* Prompt *
Return every line of the records that contains the word "node", with case counted.

━━━━

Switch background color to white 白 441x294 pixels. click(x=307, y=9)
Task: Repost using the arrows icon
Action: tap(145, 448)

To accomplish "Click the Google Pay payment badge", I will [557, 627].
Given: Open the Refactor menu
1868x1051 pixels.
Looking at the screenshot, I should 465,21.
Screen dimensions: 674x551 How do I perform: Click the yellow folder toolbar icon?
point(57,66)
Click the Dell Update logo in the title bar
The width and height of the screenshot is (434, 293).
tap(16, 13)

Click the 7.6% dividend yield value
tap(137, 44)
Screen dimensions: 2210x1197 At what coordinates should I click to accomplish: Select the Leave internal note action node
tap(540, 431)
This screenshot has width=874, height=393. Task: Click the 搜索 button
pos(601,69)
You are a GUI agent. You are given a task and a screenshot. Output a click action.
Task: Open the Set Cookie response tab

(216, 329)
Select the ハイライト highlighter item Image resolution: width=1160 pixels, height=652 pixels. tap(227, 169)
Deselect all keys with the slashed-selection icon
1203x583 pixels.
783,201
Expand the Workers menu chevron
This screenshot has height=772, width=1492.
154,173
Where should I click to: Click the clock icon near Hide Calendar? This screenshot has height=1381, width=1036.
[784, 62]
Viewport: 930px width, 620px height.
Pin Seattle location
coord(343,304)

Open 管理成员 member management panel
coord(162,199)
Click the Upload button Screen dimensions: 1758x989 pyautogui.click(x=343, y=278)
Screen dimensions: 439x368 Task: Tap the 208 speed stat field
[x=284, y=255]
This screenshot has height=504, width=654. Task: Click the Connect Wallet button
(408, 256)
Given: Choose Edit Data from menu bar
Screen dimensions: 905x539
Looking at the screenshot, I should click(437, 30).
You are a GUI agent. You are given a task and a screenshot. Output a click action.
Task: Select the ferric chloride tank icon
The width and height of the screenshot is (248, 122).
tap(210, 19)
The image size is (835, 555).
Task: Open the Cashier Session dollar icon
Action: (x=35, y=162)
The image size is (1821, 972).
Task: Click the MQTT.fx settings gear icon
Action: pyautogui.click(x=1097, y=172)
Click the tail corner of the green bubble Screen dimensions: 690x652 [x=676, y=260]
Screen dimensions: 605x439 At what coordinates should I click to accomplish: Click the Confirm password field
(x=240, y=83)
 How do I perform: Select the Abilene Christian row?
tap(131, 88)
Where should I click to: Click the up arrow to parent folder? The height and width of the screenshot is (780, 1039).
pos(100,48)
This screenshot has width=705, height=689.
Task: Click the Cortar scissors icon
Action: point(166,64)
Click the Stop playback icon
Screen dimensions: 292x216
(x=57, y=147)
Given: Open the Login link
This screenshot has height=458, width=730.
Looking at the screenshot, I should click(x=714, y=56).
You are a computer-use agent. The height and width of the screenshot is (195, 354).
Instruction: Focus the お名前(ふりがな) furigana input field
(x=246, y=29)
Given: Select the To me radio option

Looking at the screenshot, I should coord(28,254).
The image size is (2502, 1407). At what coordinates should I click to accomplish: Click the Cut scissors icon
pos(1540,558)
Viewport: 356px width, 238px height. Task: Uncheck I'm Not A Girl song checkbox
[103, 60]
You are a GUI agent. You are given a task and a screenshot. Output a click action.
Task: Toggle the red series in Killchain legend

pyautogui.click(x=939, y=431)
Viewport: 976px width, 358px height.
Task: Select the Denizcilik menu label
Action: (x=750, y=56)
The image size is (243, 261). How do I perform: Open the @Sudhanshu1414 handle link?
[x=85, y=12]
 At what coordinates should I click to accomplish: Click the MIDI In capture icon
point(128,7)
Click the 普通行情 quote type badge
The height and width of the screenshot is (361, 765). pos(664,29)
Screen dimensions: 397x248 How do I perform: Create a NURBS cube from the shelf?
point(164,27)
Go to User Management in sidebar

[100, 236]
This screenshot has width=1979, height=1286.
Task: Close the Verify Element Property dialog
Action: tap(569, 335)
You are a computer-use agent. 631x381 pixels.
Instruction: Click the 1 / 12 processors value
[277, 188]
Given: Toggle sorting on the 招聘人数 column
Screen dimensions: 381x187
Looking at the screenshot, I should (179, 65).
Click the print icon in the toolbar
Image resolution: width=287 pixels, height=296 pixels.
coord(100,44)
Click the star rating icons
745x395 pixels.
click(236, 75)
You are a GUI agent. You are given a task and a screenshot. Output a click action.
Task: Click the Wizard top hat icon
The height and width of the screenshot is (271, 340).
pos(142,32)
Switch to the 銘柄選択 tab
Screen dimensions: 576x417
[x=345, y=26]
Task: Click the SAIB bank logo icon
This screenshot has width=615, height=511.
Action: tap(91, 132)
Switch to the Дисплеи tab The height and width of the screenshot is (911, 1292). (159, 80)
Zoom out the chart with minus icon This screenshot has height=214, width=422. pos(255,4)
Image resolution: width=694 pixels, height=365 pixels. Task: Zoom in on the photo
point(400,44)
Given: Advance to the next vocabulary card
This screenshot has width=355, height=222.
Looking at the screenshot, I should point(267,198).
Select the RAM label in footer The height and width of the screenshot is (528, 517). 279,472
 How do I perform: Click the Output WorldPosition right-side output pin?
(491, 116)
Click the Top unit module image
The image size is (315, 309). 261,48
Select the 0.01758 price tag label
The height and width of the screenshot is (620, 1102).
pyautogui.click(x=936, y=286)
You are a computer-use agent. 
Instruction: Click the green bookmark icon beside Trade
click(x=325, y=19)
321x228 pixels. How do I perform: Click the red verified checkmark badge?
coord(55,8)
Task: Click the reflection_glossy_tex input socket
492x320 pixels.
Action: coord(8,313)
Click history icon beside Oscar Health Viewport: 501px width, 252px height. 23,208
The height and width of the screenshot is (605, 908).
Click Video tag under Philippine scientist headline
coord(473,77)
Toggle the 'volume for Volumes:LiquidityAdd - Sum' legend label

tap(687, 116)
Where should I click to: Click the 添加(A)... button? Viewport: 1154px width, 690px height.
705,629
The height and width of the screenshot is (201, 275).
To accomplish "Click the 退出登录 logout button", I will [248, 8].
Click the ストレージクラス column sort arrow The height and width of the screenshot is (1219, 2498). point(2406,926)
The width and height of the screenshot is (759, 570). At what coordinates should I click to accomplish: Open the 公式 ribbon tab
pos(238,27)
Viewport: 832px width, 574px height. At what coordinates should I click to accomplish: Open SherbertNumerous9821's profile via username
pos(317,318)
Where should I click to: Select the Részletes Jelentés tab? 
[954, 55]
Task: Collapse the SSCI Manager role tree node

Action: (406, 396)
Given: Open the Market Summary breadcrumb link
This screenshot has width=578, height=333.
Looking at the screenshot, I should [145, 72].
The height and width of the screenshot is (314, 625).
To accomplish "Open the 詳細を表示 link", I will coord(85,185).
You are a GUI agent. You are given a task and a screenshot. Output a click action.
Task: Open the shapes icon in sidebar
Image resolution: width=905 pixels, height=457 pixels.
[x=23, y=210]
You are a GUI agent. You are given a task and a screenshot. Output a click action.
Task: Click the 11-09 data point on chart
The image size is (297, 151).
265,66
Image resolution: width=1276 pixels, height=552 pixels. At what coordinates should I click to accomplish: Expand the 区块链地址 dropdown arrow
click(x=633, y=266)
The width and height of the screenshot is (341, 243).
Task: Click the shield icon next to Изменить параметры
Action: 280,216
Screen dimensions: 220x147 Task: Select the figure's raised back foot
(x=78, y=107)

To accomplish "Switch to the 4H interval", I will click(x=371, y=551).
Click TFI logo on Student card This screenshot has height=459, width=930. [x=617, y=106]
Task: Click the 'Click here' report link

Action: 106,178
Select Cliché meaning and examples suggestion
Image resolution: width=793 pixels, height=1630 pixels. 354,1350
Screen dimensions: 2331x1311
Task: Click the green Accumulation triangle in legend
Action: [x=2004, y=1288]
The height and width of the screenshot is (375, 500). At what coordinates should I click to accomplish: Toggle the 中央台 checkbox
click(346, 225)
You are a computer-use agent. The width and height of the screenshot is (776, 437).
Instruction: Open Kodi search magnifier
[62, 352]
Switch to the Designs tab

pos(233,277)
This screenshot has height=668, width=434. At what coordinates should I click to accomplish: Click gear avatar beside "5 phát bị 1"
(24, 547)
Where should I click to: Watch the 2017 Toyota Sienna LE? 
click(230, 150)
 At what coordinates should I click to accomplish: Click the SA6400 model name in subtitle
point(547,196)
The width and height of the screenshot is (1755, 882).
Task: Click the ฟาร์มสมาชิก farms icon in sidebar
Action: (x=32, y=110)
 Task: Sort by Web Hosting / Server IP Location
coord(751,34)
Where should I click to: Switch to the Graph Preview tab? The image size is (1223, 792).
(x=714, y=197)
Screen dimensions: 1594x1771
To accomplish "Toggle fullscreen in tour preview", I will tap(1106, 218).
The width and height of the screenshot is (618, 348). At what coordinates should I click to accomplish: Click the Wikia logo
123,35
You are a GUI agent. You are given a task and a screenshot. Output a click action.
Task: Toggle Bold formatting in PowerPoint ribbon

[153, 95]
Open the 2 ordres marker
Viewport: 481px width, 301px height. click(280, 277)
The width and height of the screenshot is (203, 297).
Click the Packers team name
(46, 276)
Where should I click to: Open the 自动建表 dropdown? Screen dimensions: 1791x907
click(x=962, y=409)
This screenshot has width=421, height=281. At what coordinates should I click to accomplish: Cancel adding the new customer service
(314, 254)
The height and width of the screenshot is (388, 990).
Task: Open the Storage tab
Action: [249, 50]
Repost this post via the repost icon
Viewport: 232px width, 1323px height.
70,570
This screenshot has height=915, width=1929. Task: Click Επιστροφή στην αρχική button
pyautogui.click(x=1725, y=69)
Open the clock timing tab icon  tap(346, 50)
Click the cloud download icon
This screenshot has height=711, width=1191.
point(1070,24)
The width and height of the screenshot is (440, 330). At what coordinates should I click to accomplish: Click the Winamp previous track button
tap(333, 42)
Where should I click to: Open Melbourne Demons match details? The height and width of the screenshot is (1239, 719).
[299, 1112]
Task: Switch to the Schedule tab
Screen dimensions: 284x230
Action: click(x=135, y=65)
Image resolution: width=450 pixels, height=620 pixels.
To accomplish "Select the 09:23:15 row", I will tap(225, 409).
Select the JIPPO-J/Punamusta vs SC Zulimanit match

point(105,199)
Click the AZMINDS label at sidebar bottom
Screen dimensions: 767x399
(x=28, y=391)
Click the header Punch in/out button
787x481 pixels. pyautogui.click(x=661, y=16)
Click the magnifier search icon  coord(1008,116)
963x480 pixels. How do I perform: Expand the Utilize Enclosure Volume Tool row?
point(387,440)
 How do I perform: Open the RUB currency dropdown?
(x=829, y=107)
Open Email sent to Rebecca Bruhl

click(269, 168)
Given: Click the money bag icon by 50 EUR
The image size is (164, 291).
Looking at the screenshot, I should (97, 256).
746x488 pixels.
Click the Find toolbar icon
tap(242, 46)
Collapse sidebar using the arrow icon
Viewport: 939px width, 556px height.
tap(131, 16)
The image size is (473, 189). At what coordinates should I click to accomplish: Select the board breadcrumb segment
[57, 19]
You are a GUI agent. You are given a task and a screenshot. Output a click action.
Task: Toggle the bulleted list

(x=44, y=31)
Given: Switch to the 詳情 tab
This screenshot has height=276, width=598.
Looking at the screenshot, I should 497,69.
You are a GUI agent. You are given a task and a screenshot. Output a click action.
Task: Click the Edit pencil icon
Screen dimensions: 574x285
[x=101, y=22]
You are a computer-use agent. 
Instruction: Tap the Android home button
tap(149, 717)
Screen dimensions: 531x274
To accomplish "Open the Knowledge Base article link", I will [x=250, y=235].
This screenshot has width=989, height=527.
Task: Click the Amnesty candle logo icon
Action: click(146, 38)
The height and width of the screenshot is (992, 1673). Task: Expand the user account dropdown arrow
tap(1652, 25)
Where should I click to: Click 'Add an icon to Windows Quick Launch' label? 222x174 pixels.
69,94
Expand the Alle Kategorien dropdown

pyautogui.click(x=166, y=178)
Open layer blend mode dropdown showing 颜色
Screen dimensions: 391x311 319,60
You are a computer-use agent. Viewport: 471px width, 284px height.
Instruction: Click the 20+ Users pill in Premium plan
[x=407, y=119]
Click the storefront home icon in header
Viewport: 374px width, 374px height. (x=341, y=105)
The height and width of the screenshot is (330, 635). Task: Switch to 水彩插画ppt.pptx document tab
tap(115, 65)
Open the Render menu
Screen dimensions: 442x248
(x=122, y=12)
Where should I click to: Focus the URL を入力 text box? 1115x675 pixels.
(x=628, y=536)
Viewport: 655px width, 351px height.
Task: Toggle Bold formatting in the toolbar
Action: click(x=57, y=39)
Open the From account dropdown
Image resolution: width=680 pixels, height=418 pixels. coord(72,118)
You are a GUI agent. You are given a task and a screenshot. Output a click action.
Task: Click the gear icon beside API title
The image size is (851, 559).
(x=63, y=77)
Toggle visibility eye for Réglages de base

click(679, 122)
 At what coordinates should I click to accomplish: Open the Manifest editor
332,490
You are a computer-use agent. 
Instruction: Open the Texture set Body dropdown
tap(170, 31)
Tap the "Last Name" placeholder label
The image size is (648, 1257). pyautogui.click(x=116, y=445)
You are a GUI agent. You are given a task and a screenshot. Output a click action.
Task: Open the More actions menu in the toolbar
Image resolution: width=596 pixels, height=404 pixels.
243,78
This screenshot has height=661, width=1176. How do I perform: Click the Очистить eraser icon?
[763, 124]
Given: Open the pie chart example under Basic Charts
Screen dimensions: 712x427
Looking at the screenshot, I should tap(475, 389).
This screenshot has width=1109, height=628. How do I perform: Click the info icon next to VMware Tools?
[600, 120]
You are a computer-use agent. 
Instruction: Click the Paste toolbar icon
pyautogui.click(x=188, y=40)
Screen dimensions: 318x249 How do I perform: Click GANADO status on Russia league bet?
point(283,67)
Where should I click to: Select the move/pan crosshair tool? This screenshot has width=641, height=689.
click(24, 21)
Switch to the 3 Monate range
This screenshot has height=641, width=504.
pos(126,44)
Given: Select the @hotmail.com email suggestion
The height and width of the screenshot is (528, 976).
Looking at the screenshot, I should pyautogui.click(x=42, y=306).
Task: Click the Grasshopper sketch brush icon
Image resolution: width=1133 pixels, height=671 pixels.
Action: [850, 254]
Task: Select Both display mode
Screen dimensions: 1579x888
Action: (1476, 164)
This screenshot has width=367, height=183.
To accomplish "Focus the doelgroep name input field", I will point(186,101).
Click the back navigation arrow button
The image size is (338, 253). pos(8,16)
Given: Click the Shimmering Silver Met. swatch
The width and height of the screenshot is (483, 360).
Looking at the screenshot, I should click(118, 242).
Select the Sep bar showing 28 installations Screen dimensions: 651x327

━━━━

* Output *
Screen dimensions: 2210x1197 At what coordinates should I click to accomplish: Select the Leave internal note action node
Task: Collapse the SSCI Manager role tree node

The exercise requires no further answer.